Saved data entries:
★ ★ ★ ★ ★ ★ ★
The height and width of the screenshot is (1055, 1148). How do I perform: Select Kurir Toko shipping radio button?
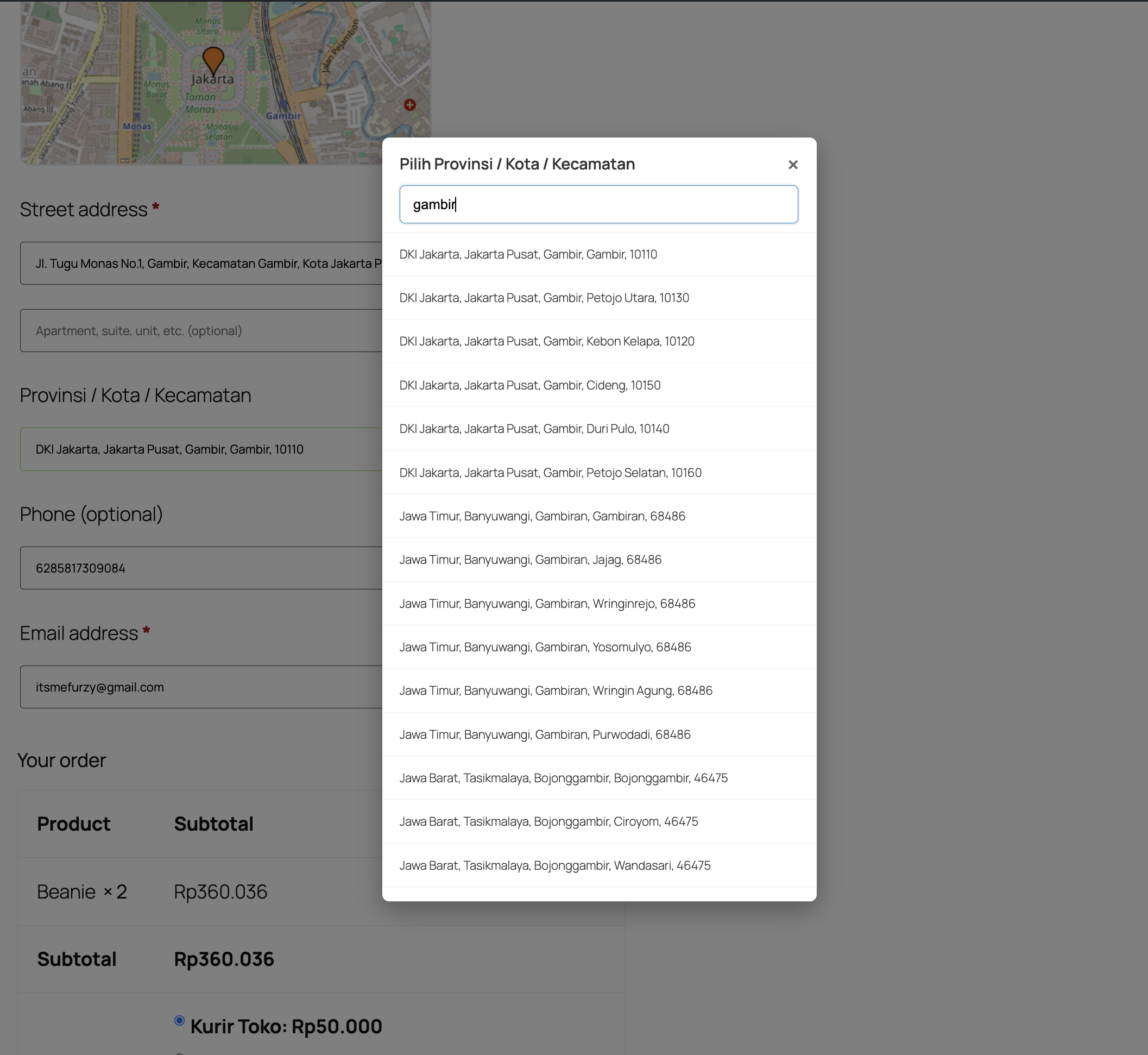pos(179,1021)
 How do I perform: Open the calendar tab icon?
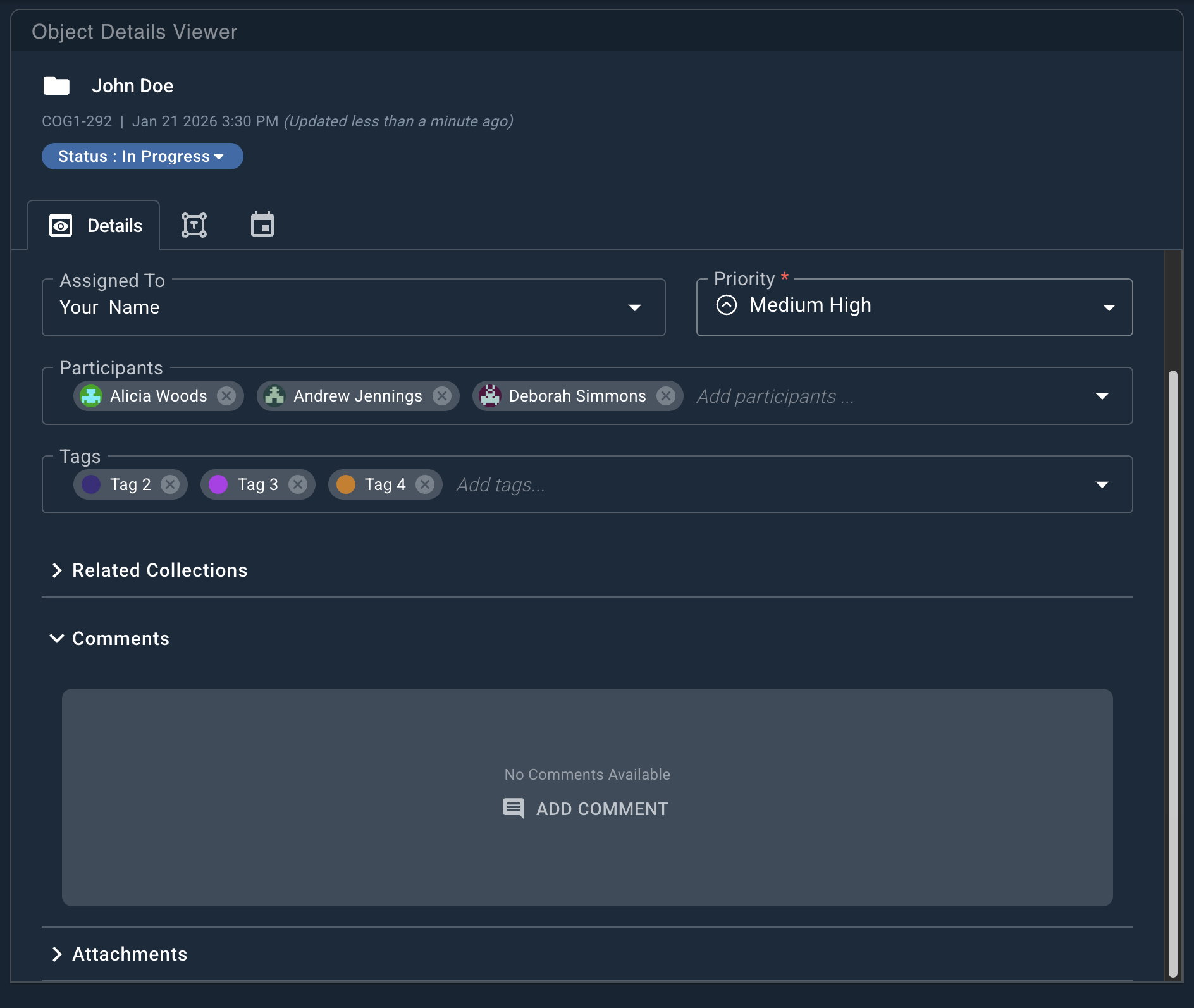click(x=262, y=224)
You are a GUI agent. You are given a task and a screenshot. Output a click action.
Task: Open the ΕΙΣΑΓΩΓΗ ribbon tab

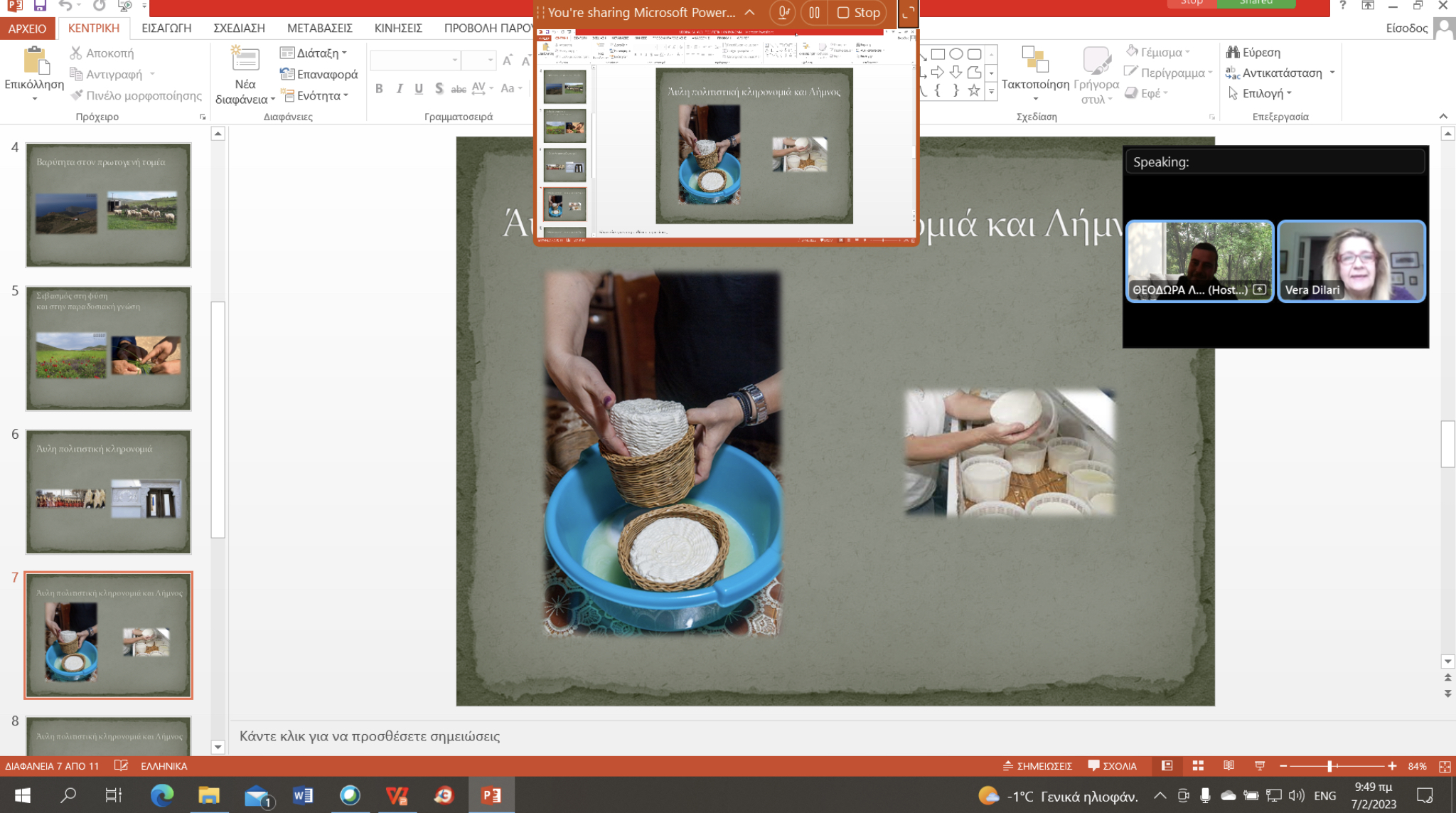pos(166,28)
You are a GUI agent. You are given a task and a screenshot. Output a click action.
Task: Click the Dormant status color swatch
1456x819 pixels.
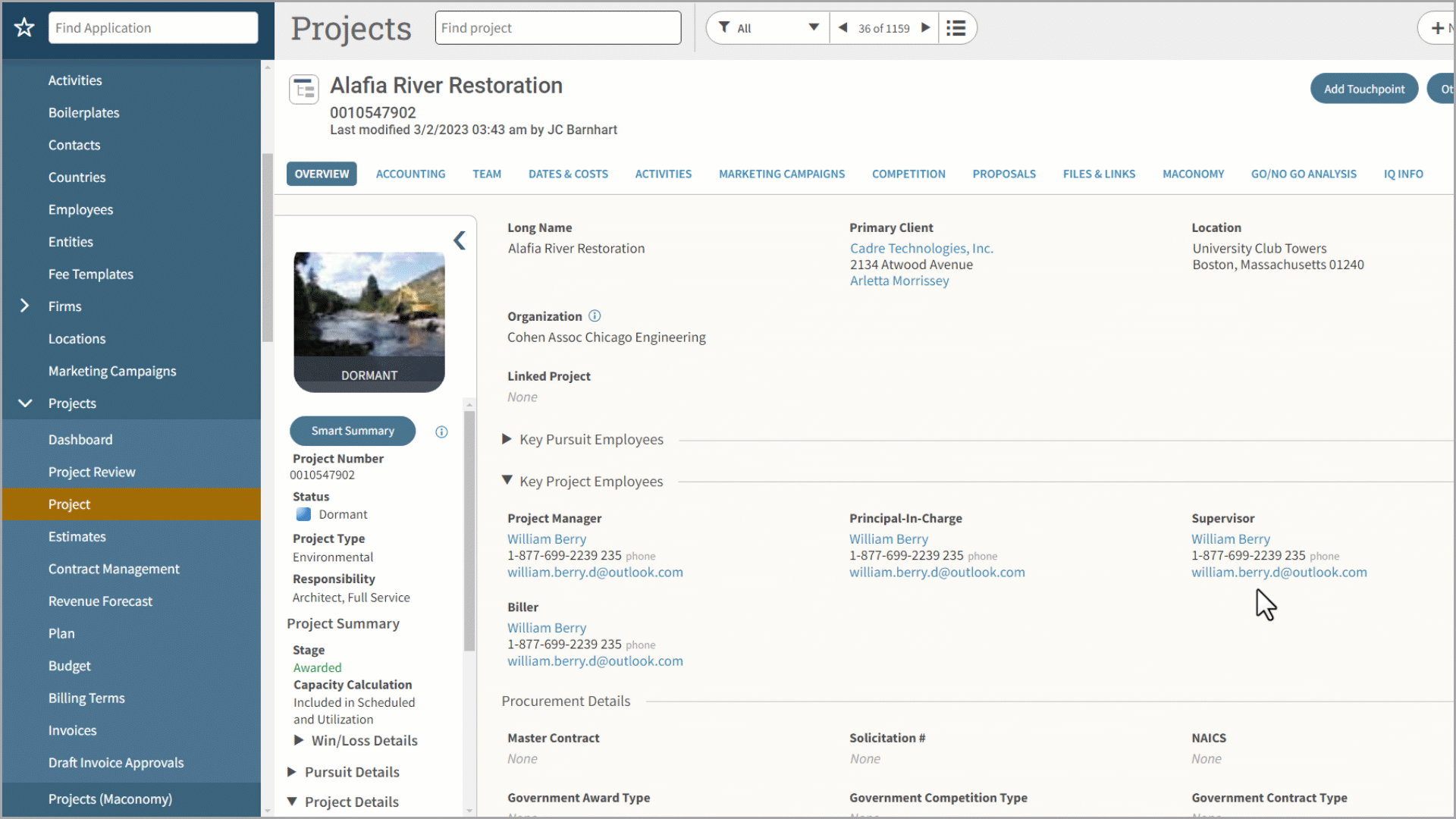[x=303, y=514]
★ ★ ★ ★ ★ ★ ★
The lines above must be transcribed exactly, with every picture left out.

The height and width of the screenshot is (1055, 1148). How do I perform: Select Kurir Toko shipping radio button?
pos(179,1021)
 How do I perform: Open the calendar tab icon?
click(x=262, y=224)
You are a GUI agent. You are given a task and a screenshot. Output a click action.
Task: Open the ΕΙΣΑΓΩΓΗ ribbon tab

pos(166,28)
You are a GUI agent. You are given a task and a screenshot. Output a click action.
Task: Click the Dormant status color swatch
1456x819 pixels.
[x=303, y=514]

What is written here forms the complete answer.